Work to do =
**a.** From the text on knowledge and knowing, quote the passage starting at "As Hine puts" and ending at "resolves this tension.".
**b.** Name every person mentioned in the text on knowledge and knowing.
**c.** Proceed with the text on knowledge and knowing from the point where it stops.

Text provided =
-=-=-=-=-
The difference between knowledge and knowing
The difference between knowledge and knowing
Why is it so hard to act on what we know? Whether it’s exercising more, eating healthier, or tackling urgent problems like climate change, we often struggle to turn intellectual understanding into meaningful action.
This tension — the gap between understanding and action — is something Dougald Hine explores in his book At Work in the Ruins. He draws from Chris Goode’s insights and Kari Norgaard’s observations to distinguish between “knowledge” — the abstract facts we hold at arm’s length — and “knowing,” a deeper, more vulnerable engagement that can change us. While knowledge often remains detached, abstract, and intellectual, knowing is intimate and transformative, involving vulnerability and emotional engagement. Hine suggests that truly "knowing" something has consequences, as it can change us, disrupt our stories about ourselves, and demand action.
As I reflected on this, I realised this gap between knowledge and knowing is deeply relevant to my own work in monitoring, evaluation, and learning (MEL). In many ways, MEL professionals operate within the realm of translating knowing into knowledge. Working for a funder, I rarely experience the personal lived realities of the people our projects aim to support. On the rare occasions I do visit project partners, however, the experience often feels transformative. I distinctly remember visiting our partner, the Tamkeen Community Foundation, in Morocco, where they had arranged conversations with communities and schools they had worked with. Sitting with people, hearing their stories, sensing their emotions, and witnessing the impact of the work firsthand left me with a depth of understanding I could never have gained from reading reports alone.
As Hine puts it, knowing comes first and last; the arm's-length forms of knowledge are intermediate. In MEL work, we abstract personal, lived experiences into reports or data points that often lose much of their original context. Narratives may preserve context but produce overwhelming amounts of qualitative data, while quantitative indicators are easier to aggregate but strip away richness. In practice, we combine both approaches, though neither fully resolves this tension.
-=-=-=-=-
Supplied information =
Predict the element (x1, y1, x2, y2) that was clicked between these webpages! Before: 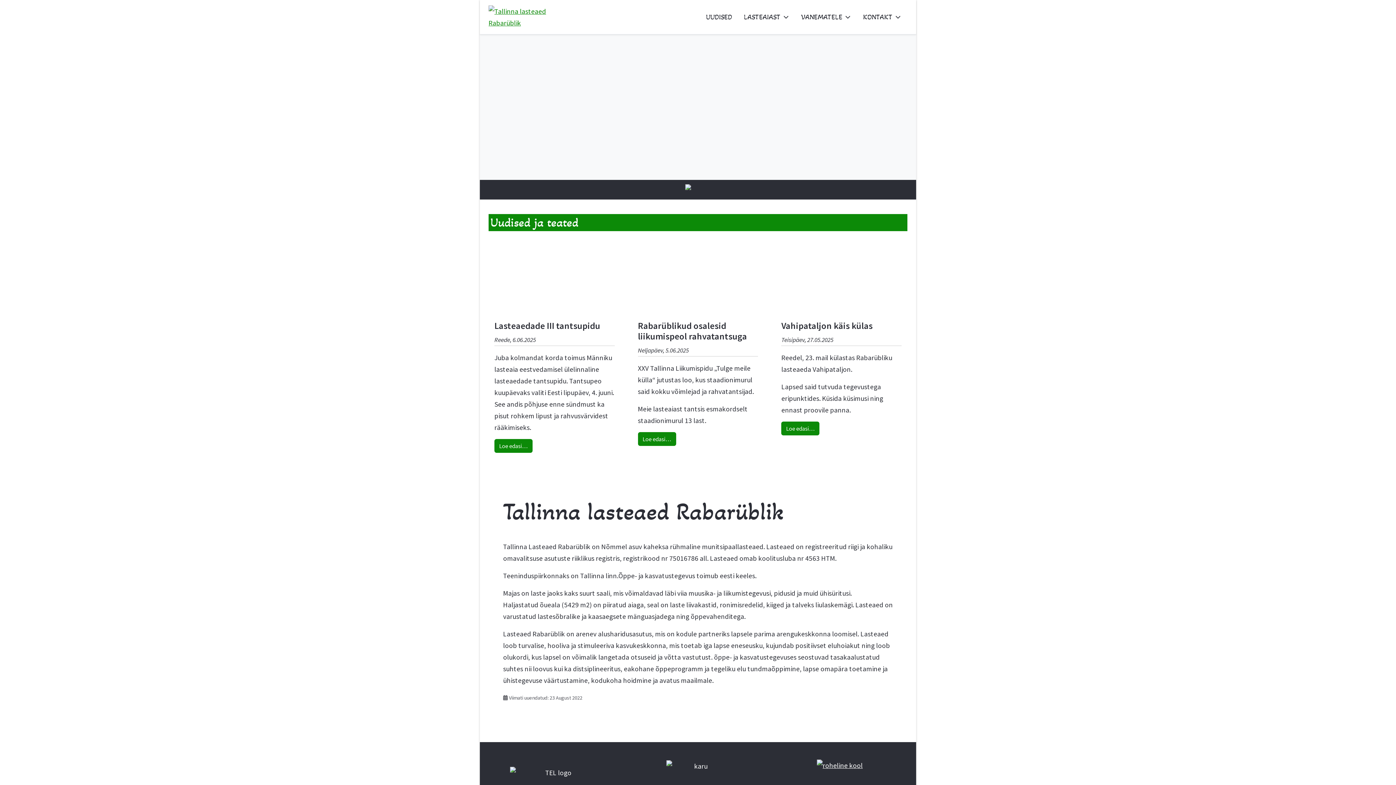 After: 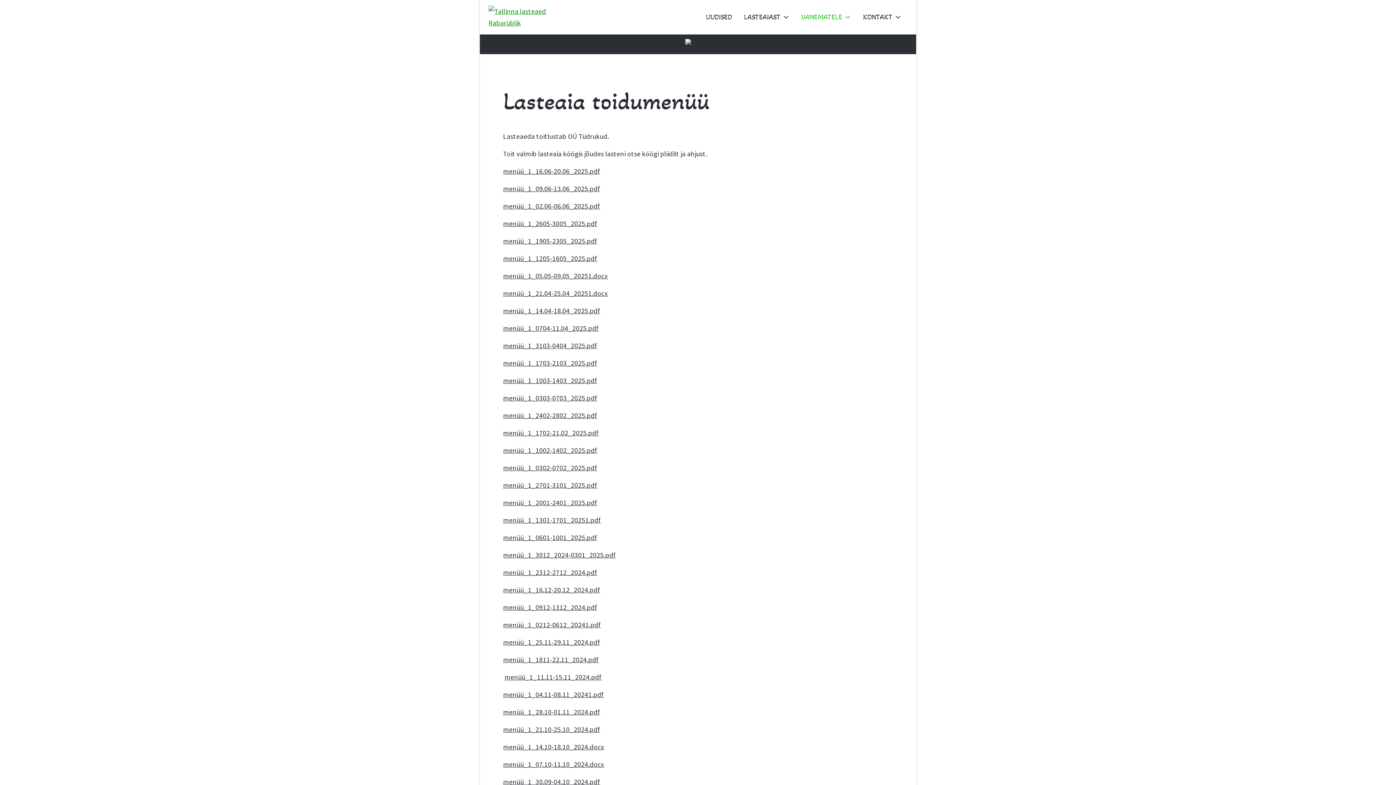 Action: bbox: (795, 8, 857, 25) label: VANEMATELEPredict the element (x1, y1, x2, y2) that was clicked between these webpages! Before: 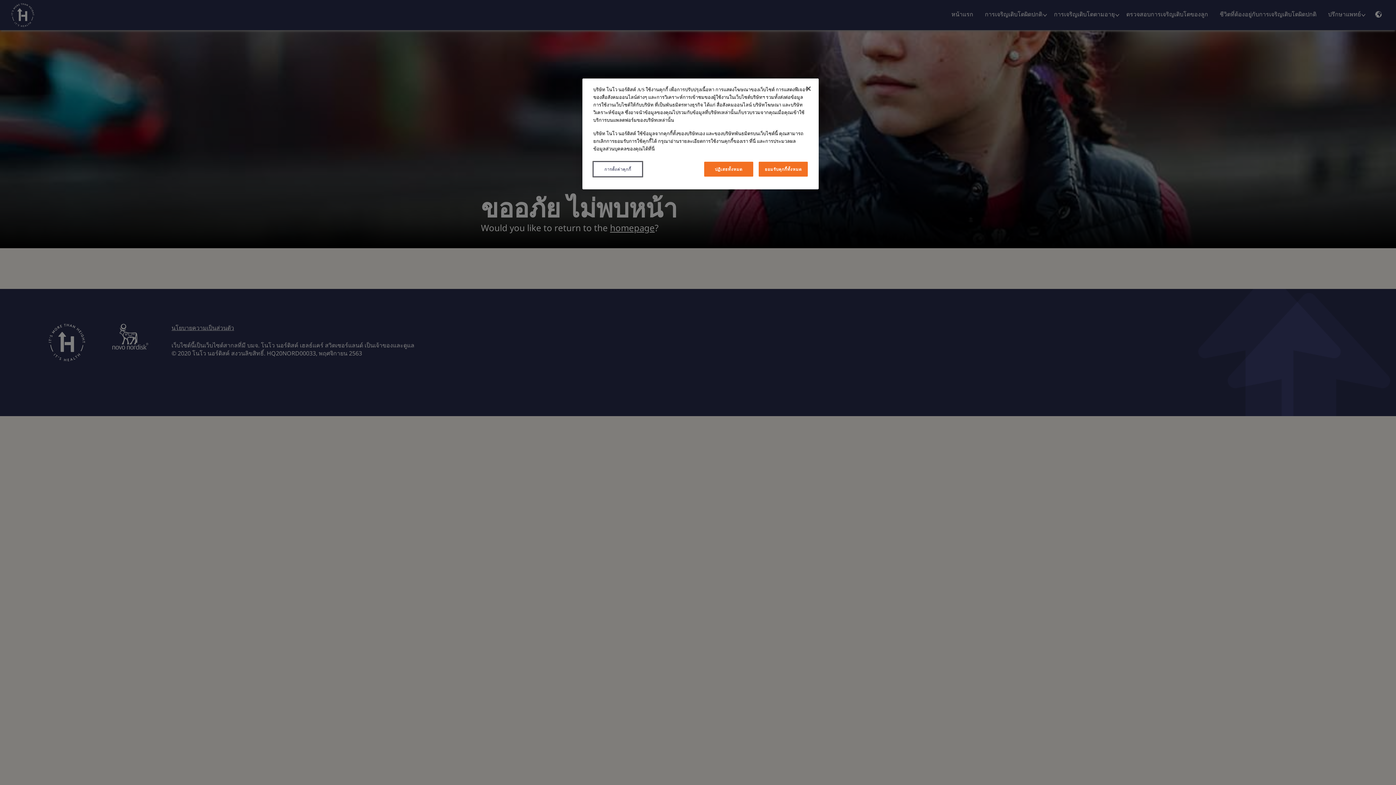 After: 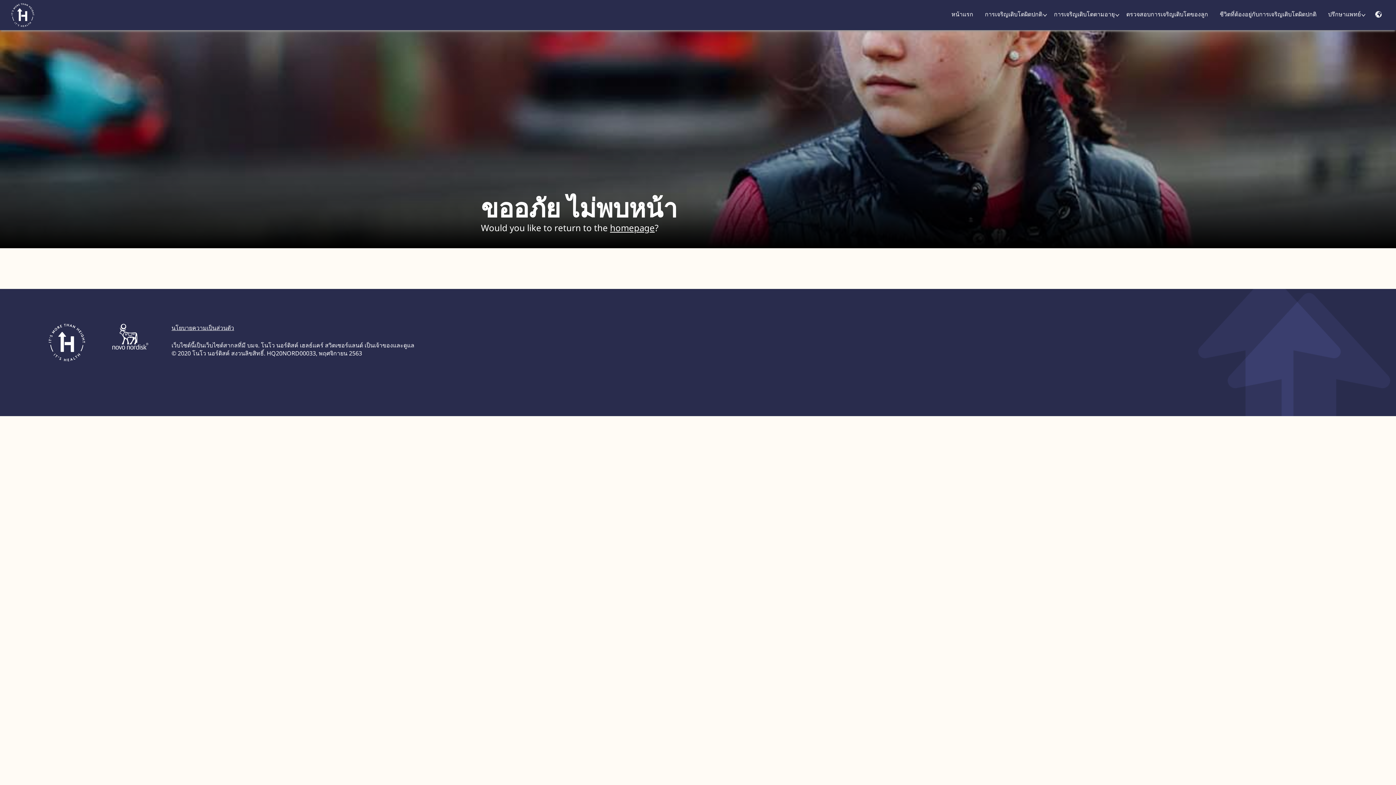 Action: bbox: (800, 80, 816, 96) label: ปิด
-=-=-=-=-
In response =
**a.**
As Hine puts it, knowing comes first and last; the arm's-length forms of knowledge are intermediate. In MEL work, we abstract personal, lived experiences into reports or data points that often lose much of their original context. Narratives may preserve context but produce overwhelming amounts of qualitative data, while quantitative indicators are easier to aggregate but strip away richness. In practice, we combine both approaches, though neither fully resolves this tension.

**b.** Dougald Hine, Chris Goode, Kari Norgaard

**c.**
In any case, we are pretty good at the first step, the translation of knowing to knowledge that can be transmitted. Indeed, the MEL world has worked hard over the last decades to become better and better at that, where better means more precise, rigorous, reliable, credible, and even inclusive.
We excel at gathering data and creating reports, transforming the knowing of those on the ground into digestible knowledge for funders and stakeholders. Yet this process often stops short of helping decision-makers reconnect with the raw, lived realities behind the data. How might we reintroduce knowing into our work — creating space for emotional engagement, intuition, or even discomfort that prompts meaningful change? How do we move beyond arm's-length abstractions and create living spaces where data and stories evoke not just understanding, but also action? Perhaps the answer lies not in striving for greater precision, but in embracing the vulnerability of knowing.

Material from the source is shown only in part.